* [Excerpted data]:
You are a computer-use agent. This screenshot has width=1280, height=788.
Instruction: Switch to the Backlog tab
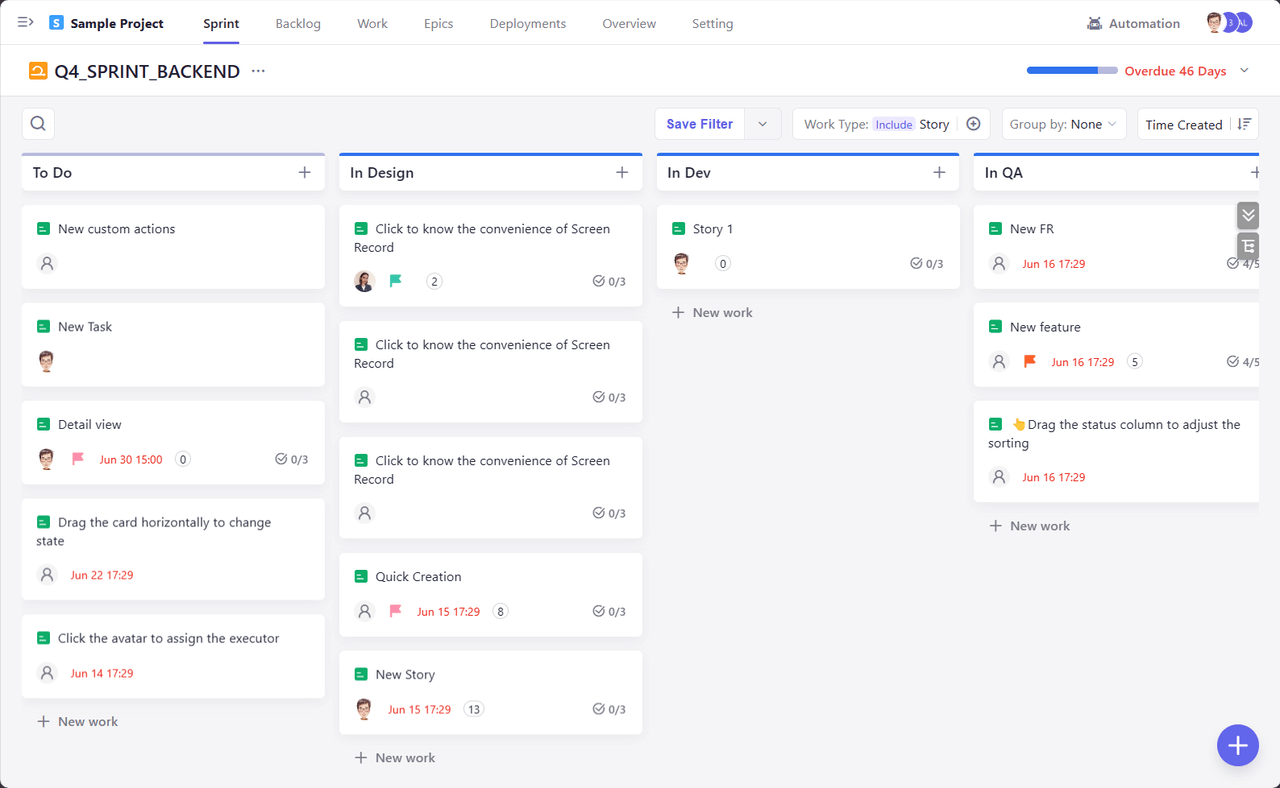tap(298, 22)
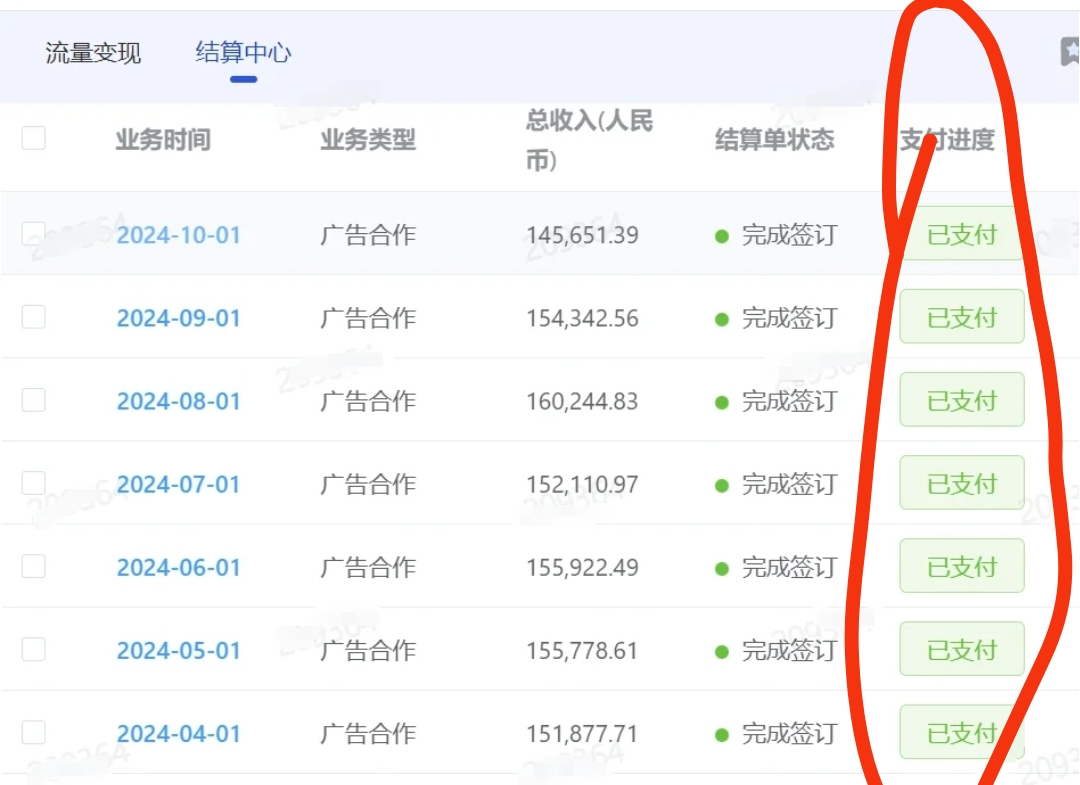Screen dimensions: 1080x785
Task: Tick the select-all checkbox in table header
Action: 34,138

* [What this task involves]:
Repeat the material above in full and unchanged, minus its images.

* [Solution to this problem]:
You are a computer-use agent. This screenshot has width=1280, height=788.
Instruction: Switch to the Backlog tab
tap(298, 22)
Screen dimensions: 1080x785
Task: Tick the select-all checkbox in table header
Action: 34,138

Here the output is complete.